▶ **ACTION ITEM**:
Return a copy of every line in the data below that contains "agent".

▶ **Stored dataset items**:
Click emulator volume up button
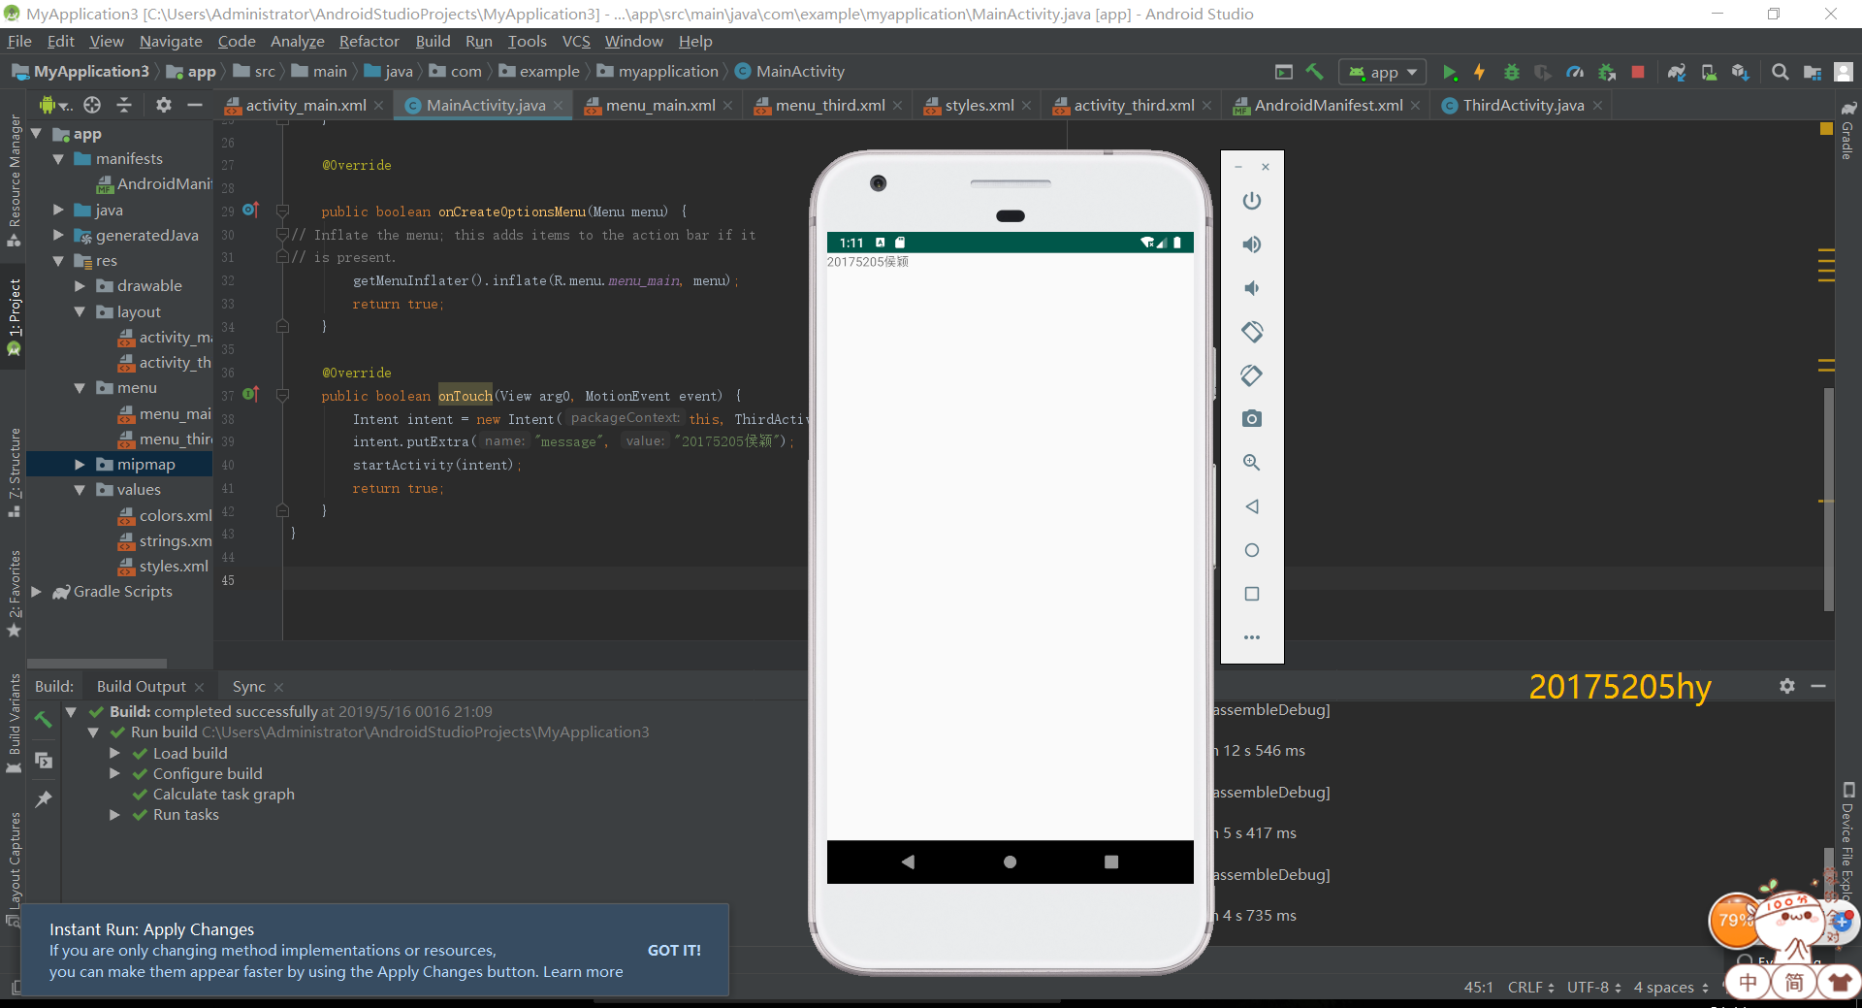The image size is (1862, 1008). tap(1252, 244)
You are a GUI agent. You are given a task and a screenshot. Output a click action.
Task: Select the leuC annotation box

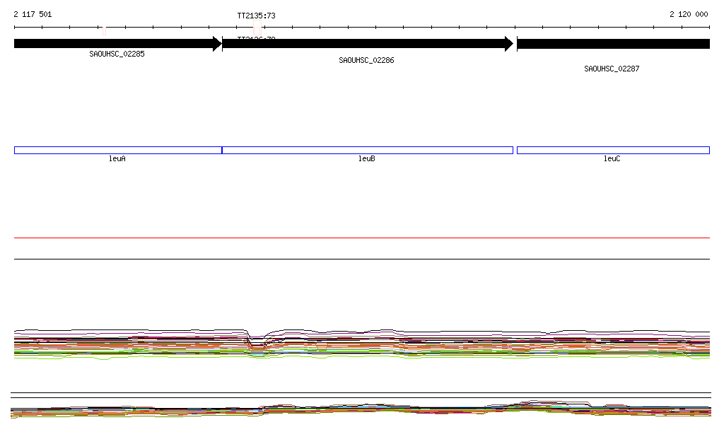pos(613,150)
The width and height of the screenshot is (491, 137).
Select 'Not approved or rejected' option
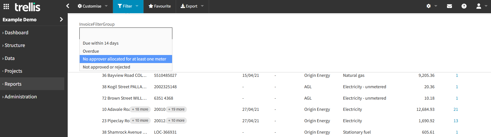coord(106,67)
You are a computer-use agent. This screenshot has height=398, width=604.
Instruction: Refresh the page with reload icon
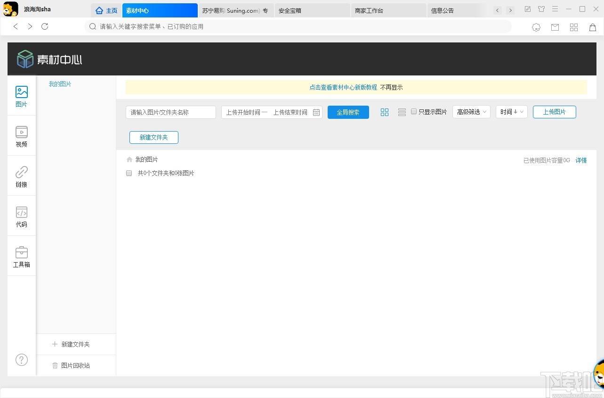point(45,26)
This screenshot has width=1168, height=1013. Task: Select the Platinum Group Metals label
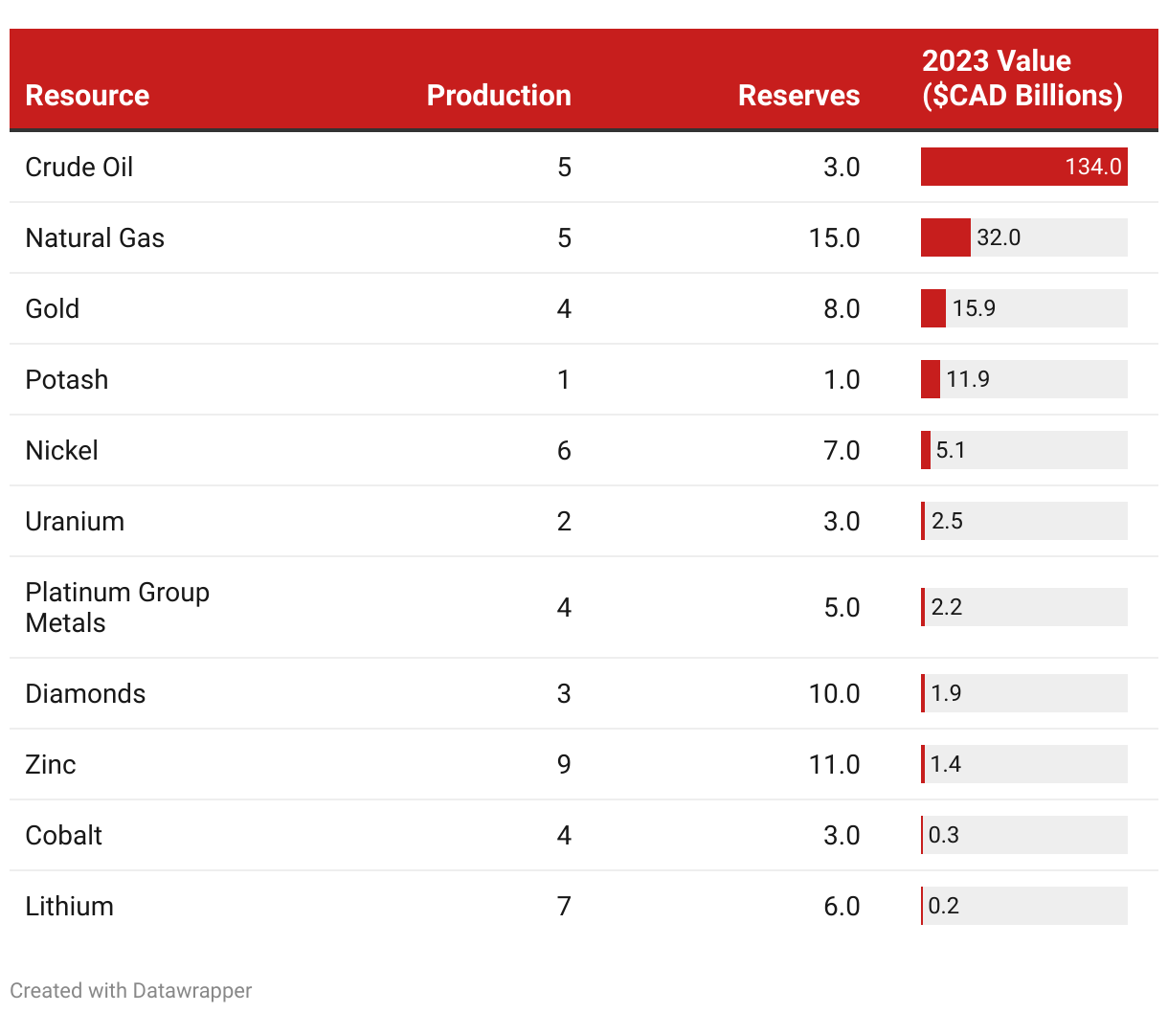(x=117, y=607)
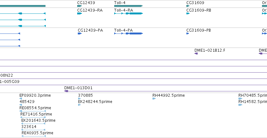267x138 pixels.
Task: Select the RH70485.5prime EST arrow
Action: point(240,99)
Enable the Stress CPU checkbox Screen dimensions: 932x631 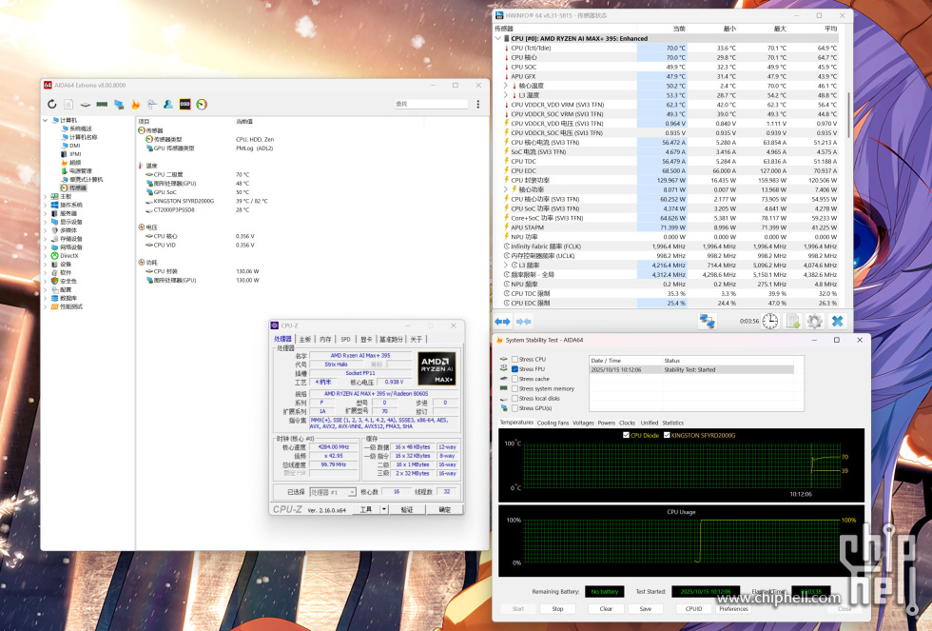point(515,359)
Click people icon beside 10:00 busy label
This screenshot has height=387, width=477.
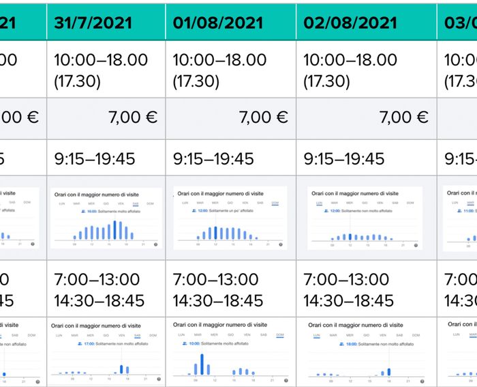[x=185, y=344]
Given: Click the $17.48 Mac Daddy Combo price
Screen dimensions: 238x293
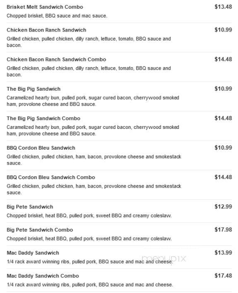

▶ **WRITTEN SOLUTION**:
You are a GUI agent. You are given a task and a screenshot. Output a click action.
You are a computer-use agent. This screenshot has height=398, width=604.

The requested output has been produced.